Creo que, a mis 74 años, a solo tres meses de cumplir 75 primaveras, ha llegado el momento de rodearme de dos mujeres bellas, quizás una tercera.
La primera se llama Soledad. Llegó a mi vida en un otoño inolvidable, como una hoja que se posa en calma sobre el río de mis días. La segunda, Tristeza, es un abrazo constante, dulce y sereno, con ojos de melancolía que reflejan paisajes lejanos. Camina con la suavidad de una tarde nublada, y desde que apareció, no se ha separado de mi lado. Juntas, forman un dúo que acompasa los latidos de mi existencia.
Soledad me guía por los márgenes del mundo, me enseña a mirar con ojos agudos, a comprender los hilos invisibles que tejen las sociedades y sus contradicciones. Tristeza, por su parte, me susurra con su voz aterciopelada que el alma siempre ansía más: más sueños, más amor, más conocimiento. Entre las dos, me enseñan a ver la vida desde un prisma infinito, recordándome que en su compañía no hay espacio para la vacuidad.
A veces, aparece una tercera mujer: la Bruja. Es un ser cambiante, a veces atormentado, otras veces pura magia. Cuando llega, sus ojos de hechicera me miran con una intensidad que quiebra el tiempo.

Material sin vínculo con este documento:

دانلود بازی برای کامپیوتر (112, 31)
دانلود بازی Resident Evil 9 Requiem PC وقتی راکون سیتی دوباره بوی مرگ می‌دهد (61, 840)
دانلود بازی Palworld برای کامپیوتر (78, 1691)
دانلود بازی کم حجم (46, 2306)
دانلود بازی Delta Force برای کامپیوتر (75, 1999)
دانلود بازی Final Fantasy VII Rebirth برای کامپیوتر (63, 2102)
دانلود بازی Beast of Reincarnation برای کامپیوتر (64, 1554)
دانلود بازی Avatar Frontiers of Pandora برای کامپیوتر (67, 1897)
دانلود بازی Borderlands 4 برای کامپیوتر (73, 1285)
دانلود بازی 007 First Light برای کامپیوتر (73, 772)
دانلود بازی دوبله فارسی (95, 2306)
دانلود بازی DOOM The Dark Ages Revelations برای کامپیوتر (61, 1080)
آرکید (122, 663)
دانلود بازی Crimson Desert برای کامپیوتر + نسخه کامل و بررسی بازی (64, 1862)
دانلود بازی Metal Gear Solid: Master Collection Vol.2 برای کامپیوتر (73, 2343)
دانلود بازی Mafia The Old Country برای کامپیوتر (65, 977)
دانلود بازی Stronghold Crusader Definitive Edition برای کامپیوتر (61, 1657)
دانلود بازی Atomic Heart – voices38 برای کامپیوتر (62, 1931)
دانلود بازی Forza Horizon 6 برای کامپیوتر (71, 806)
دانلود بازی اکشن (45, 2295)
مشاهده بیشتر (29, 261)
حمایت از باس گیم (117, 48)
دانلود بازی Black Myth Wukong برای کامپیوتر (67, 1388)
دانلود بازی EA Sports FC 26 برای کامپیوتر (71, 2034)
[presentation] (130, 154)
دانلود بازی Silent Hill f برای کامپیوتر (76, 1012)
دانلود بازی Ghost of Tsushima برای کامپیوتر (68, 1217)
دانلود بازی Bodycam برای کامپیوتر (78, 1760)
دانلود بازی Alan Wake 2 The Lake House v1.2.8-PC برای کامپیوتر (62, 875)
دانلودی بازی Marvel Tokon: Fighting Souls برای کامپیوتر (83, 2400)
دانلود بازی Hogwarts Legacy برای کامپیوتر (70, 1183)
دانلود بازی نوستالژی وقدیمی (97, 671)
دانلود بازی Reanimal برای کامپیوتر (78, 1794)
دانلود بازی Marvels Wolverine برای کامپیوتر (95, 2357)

Se sienta junto a Soledad y Tristeza, y juntas conjuran una alquimia que transforma el mundo. De repente, todo parece distinto, como si la realidad bailara al compás de una música antigua y secreta.
Estas tres mujeres no son de carne ni de hueso, pero su presencia pesa en mi vida como un tesoro intangible. Son compañeras de camino, guardianas de mis pensamientos y arquitectas de mi introspección. Con ellas, cargo hasta el umbral final, porque sé que al otro lado, quizá me esperen nuevas musas, nuevas brujas, o tal vez la eterna compañía del silencio perfecto.